THE DATA below:
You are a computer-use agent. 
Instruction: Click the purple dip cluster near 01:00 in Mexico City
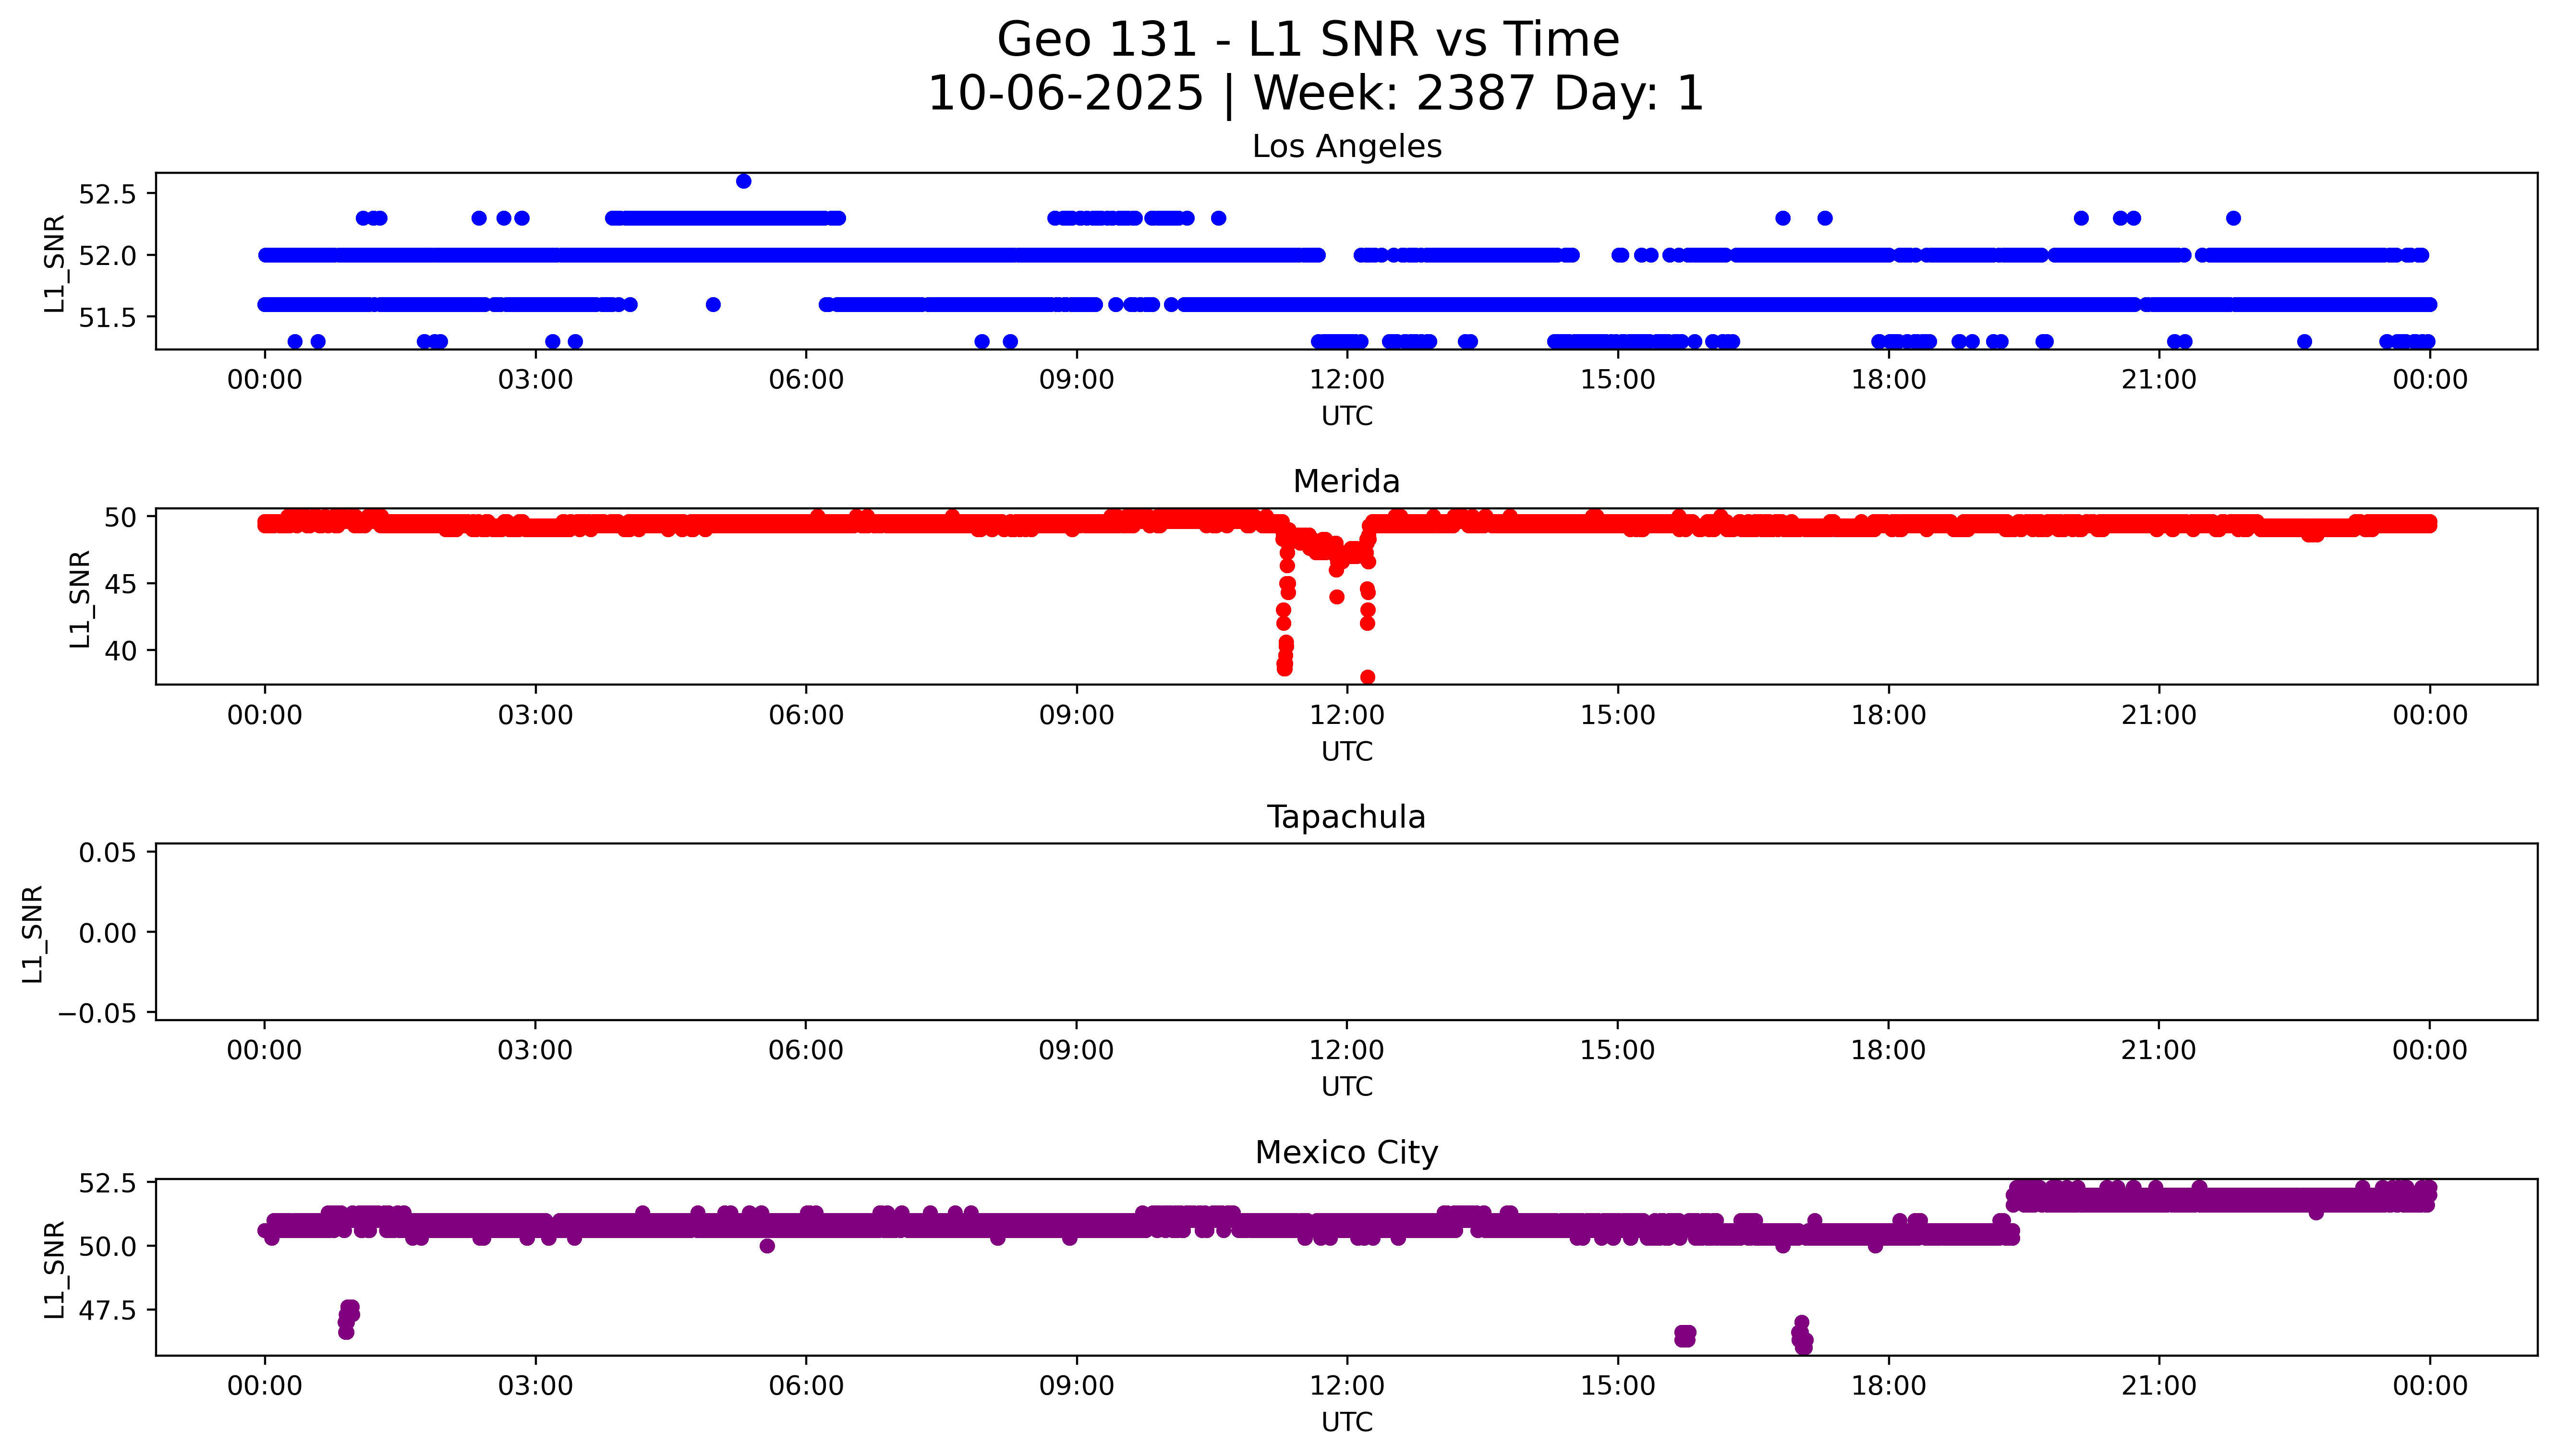point(348,1318)
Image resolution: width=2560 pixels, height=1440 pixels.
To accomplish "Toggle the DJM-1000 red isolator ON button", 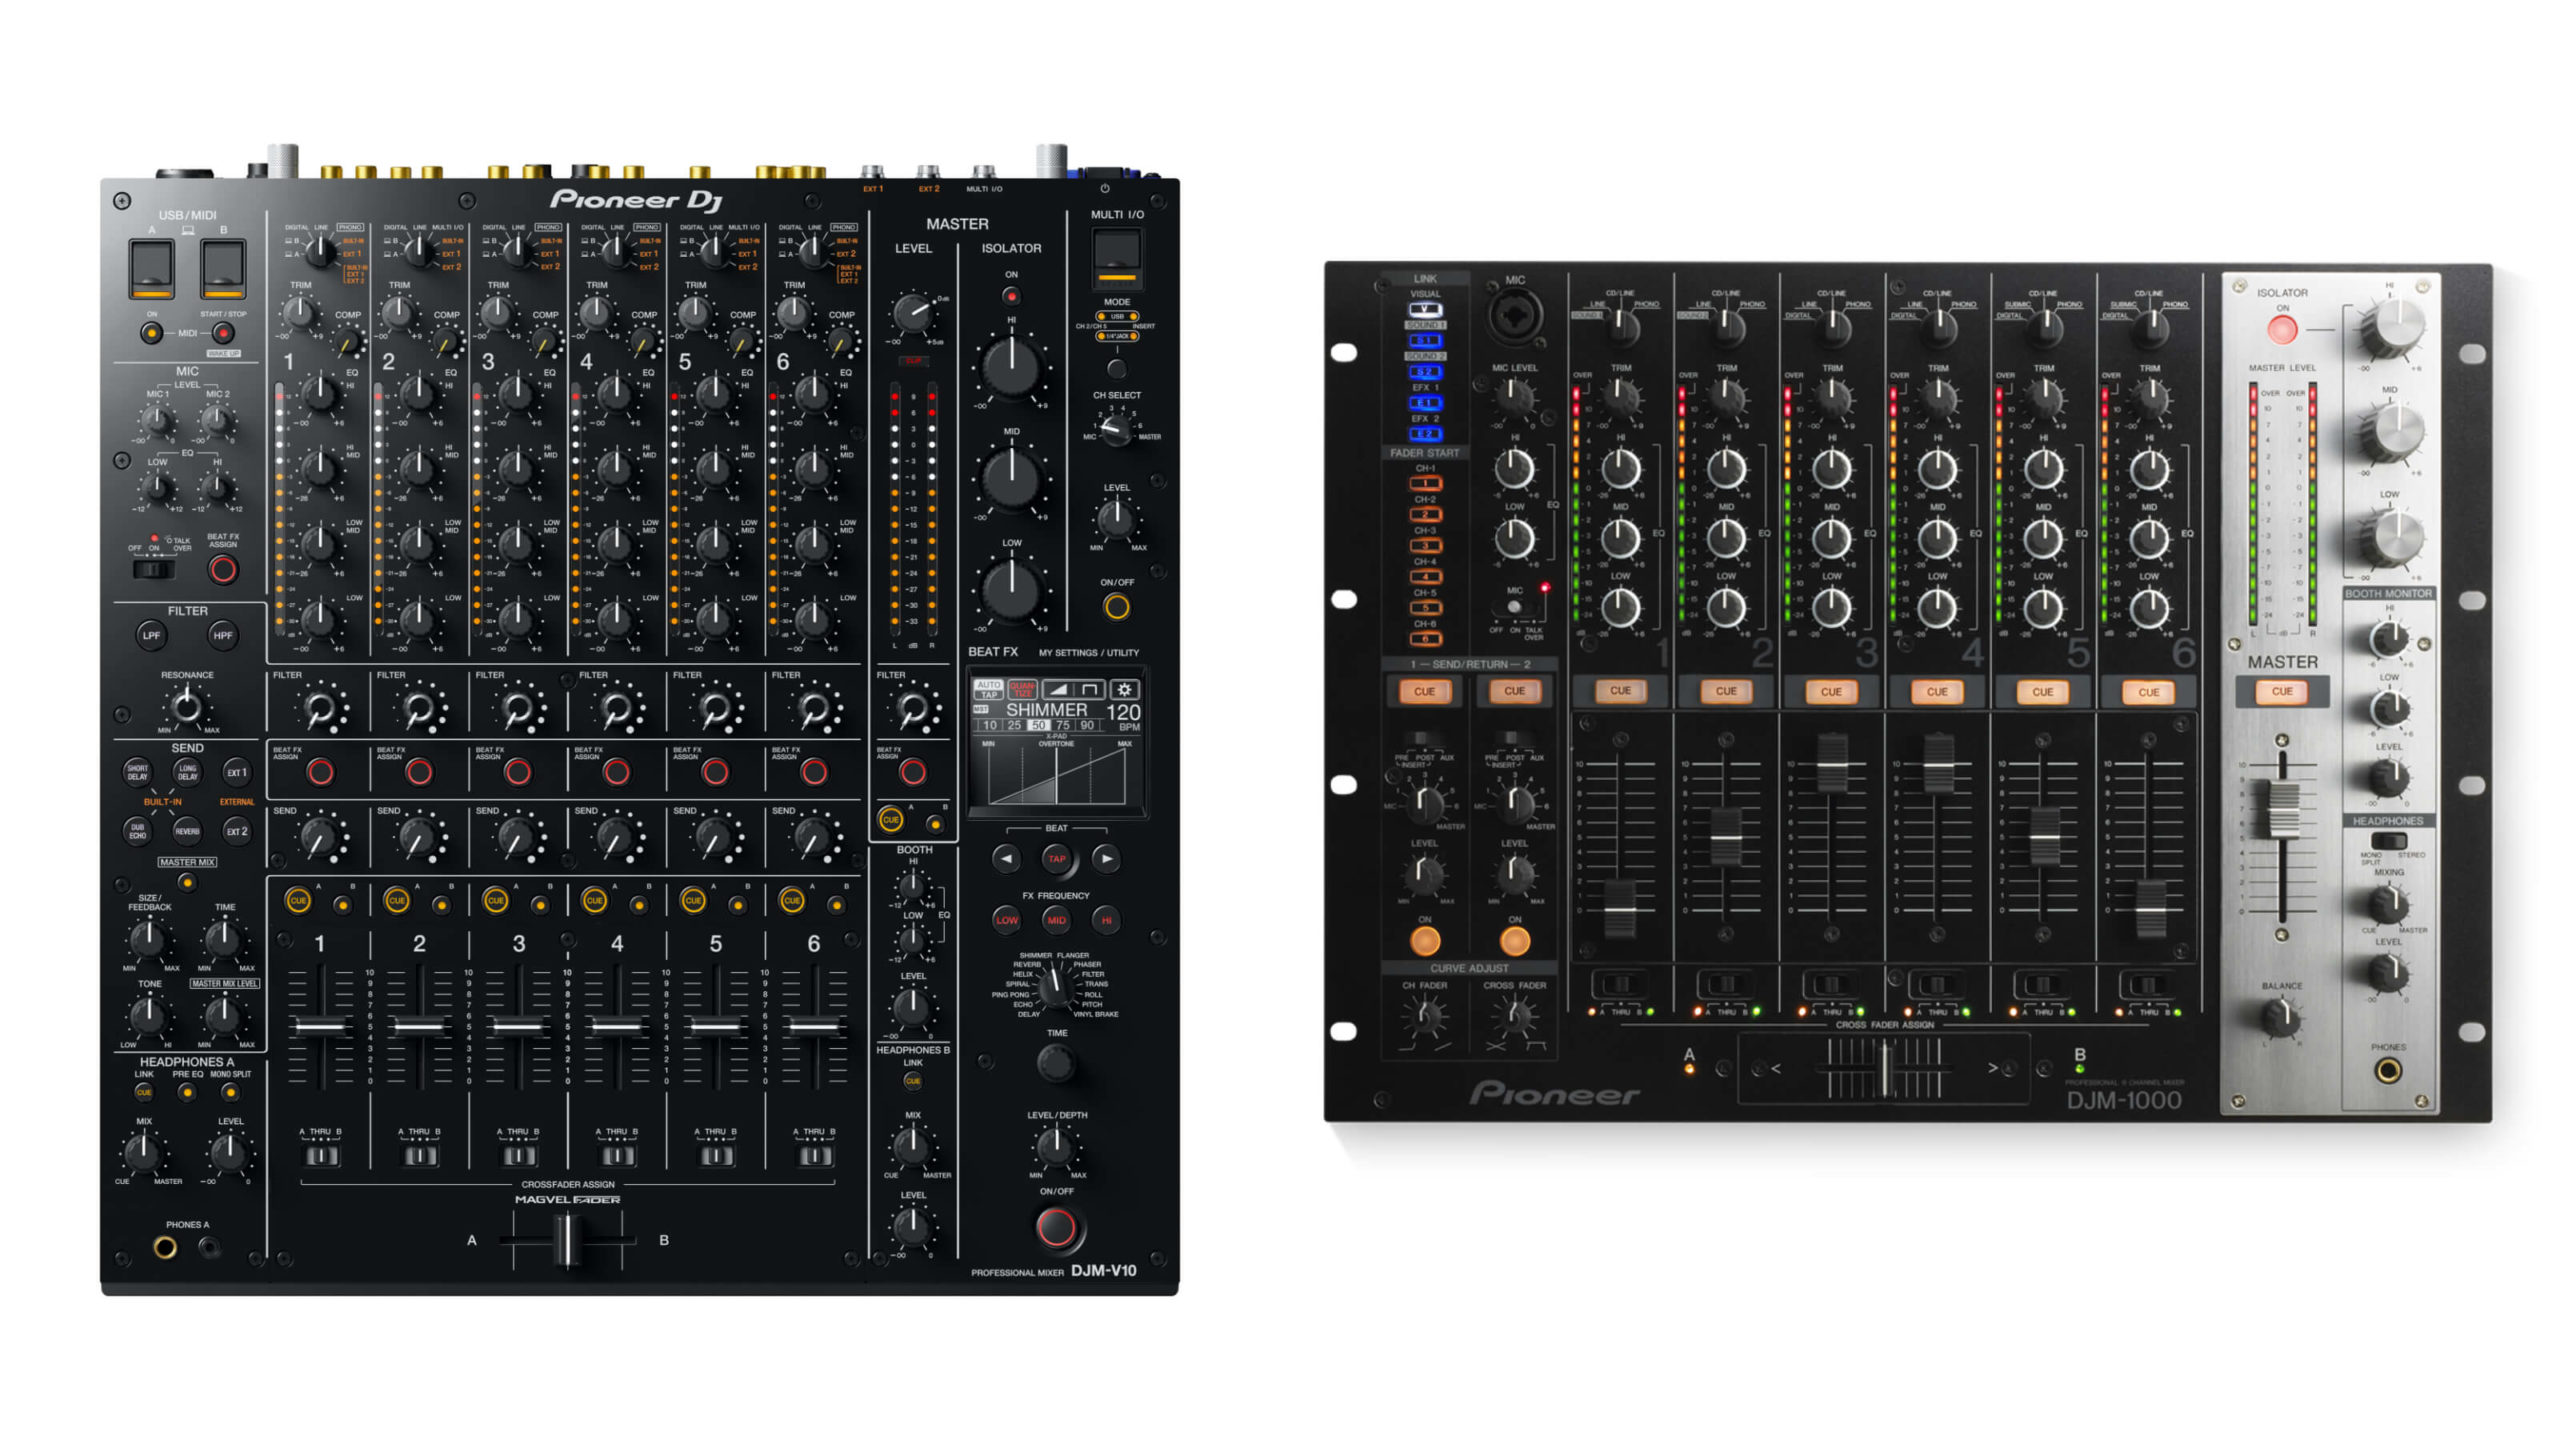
End of THE DATA.
Go through the entries above and output them exactly, without pictures.

You are a computer-use agent. 
Instruction: Click the purple dip cluster near 01:00 in Mexico City
point(348,1318)
Image resolution: width=2560 pixels, height=1440 pixels.
To accomplish "Toggle the DJM-1000 red isolator ON button", 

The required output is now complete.